À la découverte des quatre sujets, j’étais un peu perdue. Il m’arrive parfois de lire une ligne et de sentir mon cerveau se lancer dans des schémas compliqués avec chute exceptionnelle et déroulement impossible. Là, rien de rien. Mon cerveau, probablement trop bercé d’hormones et de fatigue, n’avait rien à me proposer.

Le concours dure deux mois, je me suis laissée le temps. J’avais pour objectif de publier au moins deux nouvelles. En voici une. J’en ai écrit une autre qui ne me satisfait pas suffisamment. Une autre encore est potentiellement sur le feu, peut-être verra-t-elle le jour si l’envie me vient d’écrire (et si la petite Mandarine se retient, pour sa part, d’arriver trop vite).

Si vous avez un compte Facebook et que la nouvelle vous plaît, vous pouvez voter pour ma nouvelle en cliquant sur « j’aime » donc. N’hésitez pas, surtout, à me donner votre avis! Le sujet que j’ai choisi est : « Je préfère l’autre ».

Vous pouvez découvrir la nouvelle ici : C’était pour la vie

-Lexie Swing-

Il partait vers le Nord

Pointe Rouge./ Photo Marcovdz

Pointe Rouge./ Photo Marcovdz

Nous marchons au même pas. Ça lui est venu sur un coup de tête, sur un coup de grâce. Quand elle est partie, encore une fois. C’était la troisième, ou la cinquième, je ne sais plus.  Elle a déposé ses valises dans l’entrée, lui a dit que ça ne pouvait plus durer. Il l’a regardée, le coeur plein de soupirs, se demandant si ce bal incessant cesserait un jour. Elle a refermé la porte.

Je ne sais pas si c’est le bois de la porte qui lui paraissait plus brillant dans le soleil du matin. Ou bien la manière dont la poignée, à cause du verrou mal enclenché, semblait un peu de guingois, un peu trop penchée. Mais il s’est dit que c’était lui, cette porte-là. Brillante avec le coeur de guingois. Il méritait mieux que ça.

Alors il est parti.

On s’est rencontré au bord de l’eau. Non loin de Marseille, dans une crique abritée, là où la mer vient lécher les galets au point de les rendre glissants et dangereux. Il a glissé. Il s’est mis à saigner. J’en avais sur moi. Il s’est excusé. M’a demandé de l’accompagner dans son périple.

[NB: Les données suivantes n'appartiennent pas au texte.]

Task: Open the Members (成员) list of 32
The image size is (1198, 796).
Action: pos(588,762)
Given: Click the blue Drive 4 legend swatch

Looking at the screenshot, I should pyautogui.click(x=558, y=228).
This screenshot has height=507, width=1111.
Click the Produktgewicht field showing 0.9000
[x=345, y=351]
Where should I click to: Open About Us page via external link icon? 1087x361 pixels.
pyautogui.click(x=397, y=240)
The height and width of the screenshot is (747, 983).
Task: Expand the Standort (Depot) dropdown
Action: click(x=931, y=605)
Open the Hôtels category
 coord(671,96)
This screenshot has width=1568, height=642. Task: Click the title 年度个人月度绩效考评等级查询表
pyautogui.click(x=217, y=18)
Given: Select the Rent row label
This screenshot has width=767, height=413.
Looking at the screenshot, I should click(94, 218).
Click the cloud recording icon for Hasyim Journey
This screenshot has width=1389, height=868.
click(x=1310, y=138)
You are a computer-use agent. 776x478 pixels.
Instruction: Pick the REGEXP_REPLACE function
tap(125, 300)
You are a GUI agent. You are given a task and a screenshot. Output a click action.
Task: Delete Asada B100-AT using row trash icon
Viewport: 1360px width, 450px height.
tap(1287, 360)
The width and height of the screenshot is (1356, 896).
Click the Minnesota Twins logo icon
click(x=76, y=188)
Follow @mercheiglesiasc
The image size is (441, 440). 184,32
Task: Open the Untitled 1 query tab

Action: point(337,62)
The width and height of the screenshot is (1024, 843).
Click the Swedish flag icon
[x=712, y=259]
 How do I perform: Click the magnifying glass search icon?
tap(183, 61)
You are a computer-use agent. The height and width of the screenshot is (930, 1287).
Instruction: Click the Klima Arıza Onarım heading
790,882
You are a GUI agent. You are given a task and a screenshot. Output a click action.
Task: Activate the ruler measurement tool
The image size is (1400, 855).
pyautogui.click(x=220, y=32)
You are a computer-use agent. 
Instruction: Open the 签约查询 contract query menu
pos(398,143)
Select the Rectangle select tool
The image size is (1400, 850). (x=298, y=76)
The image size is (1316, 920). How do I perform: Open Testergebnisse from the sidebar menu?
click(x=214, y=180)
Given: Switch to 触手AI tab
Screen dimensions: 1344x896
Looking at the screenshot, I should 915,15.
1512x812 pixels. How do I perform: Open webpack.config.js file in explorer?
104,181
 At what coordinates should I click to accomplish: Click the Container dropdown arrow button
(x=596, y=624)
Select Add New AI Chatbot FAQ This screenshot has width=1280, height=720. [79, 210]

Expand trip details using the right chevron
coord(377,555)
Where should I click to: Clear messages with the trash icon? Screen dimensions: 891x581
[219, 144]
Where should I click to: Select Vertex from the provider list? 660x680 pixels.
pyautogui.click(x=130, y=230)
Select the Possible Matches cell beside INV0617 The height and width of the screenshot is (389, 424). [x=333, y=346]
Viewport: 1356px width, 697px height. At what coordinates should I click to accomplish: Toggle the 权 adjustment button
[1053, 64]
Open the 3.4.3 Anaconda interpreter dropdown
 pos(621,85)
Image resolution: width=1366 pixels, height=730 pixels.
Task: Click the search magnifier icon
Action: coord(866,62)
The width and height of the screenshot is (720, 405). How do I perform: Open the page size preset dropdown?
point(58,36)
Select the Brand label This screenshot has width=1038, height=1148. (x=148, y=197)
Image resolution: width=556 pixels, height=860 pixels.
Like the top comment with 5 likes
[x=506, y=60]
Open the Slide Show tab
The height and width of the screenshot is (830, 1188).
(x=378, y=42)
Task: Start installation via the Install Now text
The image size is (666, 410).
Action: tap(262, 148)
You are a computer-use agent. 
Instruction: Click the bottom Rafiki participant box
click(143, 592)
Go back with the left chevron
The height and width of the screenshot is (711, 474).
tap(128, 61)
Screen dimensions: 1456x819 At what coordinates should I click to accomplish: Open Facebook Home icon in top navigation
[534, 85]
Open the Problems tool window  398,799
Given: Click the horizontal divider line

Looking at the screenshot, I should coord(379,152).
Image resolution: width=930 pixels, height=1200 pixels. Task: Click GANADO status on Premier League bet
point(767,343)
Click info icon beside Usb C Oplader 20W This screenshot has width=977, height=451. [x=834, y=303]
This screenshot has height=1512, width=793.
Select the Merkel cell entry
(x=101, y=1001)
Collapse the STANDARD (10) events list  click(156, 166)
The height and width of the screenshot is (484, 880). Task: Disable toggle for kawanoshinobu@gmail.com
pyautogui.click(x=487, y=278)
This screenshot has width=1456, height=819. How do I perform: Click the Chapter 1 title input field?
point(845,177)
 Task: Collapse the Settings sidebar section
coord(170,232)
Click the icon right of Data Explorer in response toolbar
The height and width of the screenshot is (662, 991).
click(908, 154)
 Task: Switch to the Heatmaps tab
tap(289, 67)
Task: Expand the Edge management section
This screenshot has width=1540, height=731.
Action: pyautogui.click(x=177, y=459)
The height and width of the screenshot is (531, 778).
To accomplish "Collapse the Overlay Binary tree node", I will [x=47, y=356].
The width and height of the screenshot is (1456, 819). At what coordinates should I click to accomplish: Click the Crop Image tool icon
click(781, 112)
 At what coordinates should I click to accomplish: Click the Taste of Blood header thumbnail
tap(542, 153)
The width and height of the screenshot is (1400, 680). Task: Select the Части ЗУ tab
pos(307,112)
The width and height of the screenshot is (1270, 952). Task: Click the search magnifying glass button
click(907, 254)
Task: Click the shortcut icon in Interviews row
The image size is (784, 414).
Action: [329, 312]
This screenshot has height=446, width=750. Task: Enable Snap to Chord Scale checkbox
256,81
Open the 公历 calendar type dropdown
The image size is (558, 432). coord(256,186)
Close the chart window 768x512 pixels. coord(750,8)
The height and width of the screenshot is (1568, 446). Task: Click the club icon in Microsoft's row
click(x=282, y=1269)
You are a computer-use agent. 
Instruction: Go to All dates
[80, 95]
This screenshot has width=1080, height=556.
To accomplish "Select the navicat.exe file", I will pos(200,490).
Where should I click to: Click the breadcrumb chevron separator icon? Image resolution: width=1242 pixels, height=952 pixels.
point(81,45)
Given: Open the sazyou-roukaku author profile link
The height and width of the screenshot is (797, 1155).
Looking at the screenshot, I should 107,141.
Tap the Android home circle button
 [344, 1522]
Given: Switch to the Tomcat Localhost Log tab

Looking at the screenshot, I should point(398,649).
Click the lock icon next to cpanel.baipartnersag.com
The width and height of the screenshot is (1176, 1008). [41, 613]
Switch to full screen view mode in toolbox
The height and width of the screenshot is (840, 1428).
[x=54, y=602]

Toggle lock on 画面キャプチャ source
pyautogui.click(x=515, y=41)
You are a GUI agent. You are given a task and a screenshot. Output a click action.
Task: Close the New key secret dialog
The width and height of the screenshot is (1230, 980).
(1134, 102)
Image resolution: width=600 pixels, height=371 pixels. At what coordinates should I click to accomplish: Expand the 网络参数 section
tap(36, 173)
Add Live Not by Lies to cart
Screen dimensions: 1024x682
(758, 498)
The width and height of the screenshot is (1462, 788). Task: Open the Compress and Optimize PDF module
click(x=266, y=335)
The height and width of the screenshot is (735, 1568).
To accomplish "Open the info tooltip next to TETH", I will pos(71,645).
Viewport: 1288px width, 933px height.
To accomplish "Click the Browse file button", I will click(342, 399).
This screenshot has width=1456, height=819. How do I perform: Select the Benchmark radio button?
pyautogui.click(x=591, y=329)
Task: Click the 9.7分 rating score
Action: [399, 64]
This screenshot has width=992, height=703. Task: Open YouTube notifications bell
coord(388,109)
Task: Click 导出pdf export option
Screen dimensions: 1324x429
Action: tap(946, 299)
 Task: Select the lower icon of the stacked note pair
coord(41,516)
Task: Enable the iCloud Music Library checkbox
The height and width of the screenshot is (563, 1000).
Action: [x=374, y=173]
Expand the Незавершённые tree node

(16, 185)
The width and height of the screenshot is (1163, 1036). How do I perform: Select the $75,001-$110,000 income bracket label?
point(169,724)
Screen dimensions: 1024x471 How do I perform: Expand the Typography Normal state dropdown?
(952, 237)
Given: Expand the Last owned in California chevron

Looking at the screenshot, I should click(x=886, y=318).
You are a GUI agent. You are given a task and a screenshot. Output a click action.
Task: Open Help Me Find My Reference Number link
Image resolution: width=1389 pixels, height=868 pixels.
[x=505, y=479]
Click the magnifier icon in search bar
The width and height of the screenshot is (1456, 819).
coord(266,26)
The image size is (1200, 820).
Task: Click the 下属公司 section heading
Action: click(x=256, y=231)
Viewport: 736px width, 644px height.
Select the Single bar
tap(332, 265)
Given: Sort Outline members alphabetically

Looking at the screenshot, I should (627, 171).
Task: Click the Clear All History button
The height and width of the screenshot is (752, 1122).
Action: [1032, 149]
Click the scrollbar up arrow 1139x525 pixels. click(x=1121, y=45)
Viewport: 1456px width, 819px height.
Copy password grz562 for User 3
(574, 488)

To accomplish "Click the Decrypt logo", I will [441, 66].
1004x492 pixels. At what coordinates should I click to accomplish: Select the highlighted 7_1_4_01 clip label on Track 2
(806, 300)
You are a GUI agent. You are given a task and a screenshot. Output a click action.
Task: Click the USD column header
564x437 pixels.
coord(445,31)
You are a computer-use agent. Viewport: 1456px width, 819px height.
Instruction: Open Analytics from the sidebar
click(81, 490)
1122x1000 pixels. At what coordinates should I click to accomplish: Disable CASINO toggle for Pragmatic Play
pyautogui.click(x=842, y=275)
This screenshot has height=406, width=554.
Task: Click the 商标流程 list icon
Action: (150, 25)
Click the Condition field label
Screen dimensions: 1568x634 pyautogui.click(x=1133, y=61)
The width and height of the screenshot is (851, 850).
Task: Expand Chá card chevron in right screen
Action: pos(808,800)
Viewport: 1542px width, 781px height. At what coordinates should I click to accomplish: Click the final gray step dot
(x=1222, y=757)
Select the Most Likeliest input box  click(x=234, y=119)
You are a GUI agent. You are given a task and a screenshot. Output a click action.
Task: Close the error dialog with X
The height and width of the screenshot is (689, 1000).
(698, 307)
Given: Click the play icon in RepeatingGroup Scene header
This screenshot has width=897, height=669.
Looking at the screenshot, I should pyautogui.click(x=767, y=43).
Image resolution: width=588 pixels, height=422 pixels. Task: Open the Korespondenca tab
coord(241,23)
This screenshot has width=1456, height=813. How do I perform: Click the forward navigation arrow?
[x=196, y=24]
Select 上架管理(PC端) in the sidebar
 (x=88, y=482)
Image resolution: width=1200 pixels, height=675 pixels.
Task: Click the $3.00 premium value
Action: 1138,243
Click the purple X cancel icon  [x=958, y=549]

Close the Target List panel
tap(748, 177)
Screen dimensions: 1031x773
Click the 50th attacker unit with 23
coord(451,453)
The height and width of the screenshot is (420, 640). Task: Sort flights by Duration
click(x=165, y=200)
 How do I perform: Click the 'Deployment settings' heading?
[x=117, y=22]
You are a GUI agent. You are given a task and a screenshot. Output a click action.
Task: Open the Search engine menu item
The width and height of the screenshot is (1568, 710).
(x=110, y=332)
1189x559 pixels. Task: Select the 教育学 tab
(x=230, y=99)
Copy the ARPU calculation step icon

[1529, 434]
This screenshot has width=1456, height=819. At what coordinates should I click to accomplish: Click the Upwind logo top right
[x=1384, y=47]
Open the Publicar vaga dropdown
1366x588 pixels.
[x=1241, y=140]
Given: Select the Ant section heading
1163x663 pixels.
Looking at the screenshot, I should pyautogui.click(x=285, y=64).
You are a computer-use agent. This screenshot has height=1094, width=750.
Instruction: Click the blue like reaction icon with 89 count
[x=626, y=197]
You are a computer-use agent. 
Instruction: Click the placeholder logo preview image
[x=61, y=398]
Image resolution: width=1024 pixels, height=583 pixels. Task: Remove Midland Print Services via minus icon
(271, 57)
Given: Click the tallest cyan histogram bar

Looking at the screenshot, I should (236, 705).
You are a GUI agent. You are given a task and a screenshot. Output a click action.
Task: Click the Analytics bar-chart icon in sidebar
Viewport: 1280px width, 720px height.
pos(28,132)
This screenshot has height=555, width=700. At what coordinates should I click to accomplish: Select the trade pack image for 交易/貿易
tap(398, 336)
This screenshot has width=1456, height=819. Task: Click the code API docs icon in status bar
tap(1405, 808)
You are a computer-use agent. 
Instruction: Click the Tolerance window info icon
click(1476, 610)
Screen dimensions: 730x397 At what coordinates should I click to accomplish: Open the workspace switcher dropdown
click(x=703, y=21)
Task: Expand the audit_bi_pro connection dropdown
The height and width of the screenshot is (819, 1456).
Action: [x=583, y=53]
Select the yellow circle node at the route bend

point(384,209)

Il partait vers le Nord, ou vers l’Ouest, il ne savait plus bien. Loin. C’était le mot qu’il prononçait sans cesse. Viens, partons loin.

Et nous voici sur les routes. Il y fait chaud. Tellement, que je crois me consumer. Je me sens brûlant. À travers ses vêtements, sa peau semble brûlante elle aussi. Ses doigts, tout contre moi, abandonnent leur saveur de sel à travers de la sueur qui pourrait tout aussi bien être des larmes tant sa tristesse est palpable.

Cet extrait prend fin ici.